Buzzword detection in the scientific scenario☆
Introduction
All fields of research have topics which are the major focus of studies by their communities. Sometimes, such topics arouse interest gradually and eventually become the most discussed topic in a certain area, but at other times their appearance already indicates the timing of the main exploration of the subject. Knowing in advance which words will become buzzwords can help enterprises to make strategic decisions about which fields are promising and deserve more attention, thus dictating a possible pioneering position in certain areas of knowledge.
Buzzwords are new terms or phrases (neologisms) created in one language that acquire great popularity as fashionable words [22]. Informally, a buzzword is a word or phrase related to a specialized field or group at a particular time, or in a particular context, used mostly to impress lay persons. Through the use of these terms it is possible to identify the latest trends of what is happening around the world; that is, what is being most discussed by the population or the most interesting topics at that moment. Buzzword detection consists of important information, especially in the areas of marketing, business, politics, and intelligence [21], [30]. Therefore, it is very useful to identify these words as early as possible.
The difference between buzzwords and most of the new terms in a language is the exponential growth of buzzwords. It is a difficult task to predict whether a new word used by a community is destined to become a common term in dictionaries or if it is heading towards a tipping point from which it will decline. Neuman et al. [22] cite the example of the term “Web 2.0”, created in 2001 by Tim O’Reilly to describe a turning point for the Web. After a year and a half, the term had gained huge popularity, being quoted in Google more than 9.5 million times and, in 2009, the number of citations in Google had reached 422 million [22]. Currently, however, the term “Web 2.0” seems to have lost popularity.
The popularity of buzzwords comes from their use in media such as TV, magazines, newspapers, and social networks. However, there is usually a smaller group that uses these terms before they become popular with the masses. In other words, buzzwords emerge from a restricted community and gradually spread to other communities, to then become widely known among most people. By identifying this type of behavior, it is possible to find potential buzzwords.

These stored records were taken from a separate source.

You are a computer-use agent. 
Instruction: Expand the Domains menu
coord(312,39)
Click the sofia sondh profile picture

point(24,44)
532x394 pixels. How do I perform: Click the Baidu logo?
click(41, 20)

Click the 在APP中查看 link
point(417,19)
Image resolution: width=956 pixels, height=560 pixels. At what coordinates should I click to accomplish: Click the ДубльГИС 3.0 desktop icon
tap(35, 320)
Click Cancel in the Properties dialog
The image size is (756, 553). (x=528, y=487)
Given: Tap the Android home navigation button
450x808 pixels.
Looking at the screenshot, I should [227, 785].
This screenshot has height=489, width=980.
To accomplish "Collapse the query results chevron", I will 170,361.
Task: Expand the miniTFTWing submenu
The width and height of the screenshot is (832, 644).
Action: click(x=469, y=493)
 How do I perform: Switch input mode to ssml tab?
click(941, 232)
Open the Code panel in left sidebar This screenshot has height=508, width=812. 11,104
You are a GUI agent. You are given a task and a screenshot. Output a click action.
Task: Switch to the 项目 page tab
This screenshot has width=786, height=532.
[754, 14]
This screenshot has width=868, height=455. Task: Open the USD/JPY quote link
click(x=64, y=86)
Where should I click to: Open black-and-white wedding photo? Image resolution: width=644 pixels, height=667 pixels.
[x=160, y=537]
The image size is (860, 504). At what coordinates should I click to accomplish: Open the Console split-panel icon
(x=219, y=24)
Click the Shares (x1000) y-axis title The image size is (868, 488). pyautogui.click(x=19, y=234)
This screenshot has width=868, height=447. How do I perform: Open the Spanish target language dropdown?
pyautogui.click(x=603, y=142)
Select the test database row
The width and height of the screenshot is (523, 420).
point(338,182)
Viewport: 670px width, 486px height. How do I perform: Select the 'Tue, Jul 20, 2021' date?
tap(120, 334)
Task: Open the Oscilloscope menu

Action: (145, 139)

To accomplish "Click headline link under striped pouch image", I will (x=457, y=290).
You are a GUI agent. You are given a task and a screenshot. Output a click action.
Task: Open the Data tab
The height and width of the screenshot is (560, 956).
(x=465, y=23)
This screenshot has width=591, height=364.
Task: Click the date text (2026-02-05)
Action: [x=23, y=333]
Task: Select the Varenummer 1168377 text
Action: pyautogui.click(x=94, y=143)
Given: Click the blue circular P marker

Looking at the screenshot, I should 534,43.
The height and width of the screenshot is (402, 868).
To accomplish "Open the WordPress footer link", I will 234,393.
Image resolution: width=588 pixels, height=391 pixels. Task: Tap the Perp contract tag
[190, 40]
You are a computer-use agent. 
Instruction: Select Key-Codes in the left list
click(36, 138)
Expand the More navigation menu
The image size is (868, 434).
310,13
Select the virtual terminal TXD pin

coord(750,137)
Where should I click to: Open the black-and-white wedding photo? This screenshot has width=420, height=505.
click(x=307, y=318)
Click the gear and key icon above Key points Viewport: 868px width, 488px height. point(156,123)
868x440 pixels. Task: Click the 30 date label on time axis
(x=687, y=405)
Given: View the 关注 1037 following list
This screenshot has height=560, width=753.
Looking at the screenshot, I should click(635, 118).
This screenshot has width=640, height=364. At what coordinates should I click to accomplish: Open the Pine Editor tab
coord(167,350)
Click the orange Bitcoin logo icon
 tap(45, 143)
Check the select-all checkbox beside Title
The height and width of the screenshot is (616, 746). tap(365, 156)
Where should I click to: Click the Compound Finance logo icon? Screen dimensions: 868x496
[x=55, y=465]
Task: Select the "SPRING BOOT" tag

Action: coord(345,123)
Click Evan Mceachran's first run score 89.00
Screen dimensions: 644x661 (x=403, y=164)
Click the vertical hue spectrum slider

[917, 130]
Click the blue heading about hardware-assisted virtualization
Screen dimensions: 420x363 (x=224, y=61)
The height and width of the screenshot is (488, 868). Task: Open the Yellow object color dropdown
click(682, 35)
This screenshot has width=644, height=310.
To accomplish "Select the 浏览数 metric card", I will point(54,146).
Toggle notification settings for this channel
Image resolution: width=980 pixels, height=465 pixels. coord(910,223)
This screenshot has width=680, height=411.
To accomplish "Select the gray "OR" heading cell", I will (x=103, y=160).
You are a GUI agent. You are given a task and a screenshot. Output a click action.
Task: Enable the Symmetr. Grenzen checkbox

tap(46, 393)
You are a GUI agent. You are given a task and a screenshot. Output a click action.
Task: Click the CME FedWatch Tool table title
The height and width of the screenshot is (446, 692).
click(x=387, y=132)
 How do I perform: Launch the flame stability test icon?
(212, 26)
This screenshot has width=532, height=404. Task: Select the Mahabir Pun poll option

The term “buzzword” has its historical use related to the language of the business and technology sector [20]. Some studies about it have been done, mainly in the blogosphere [7], [19], [21], [22], [30], or with a view to finding ways to model bursts of topics [4], [12], [24]. This is justified due to the fact that blogs are sources of information in which users can express their opinions and interests in real time and, thus, reflect the most current trends. It also provides an ideal place to study the dynamics of a language’s environment. Studies on buzzword detection evaluate the possibility of a topic becoming popular by considering its temporal variation in the text of blogs, which allows researchers to observe the emergence of new topics and the concentration of interests over time [30]. Thus, a common approach in detecting buzzwords in blogs is to evaluate the growth rate for the citation of a topic in such communities.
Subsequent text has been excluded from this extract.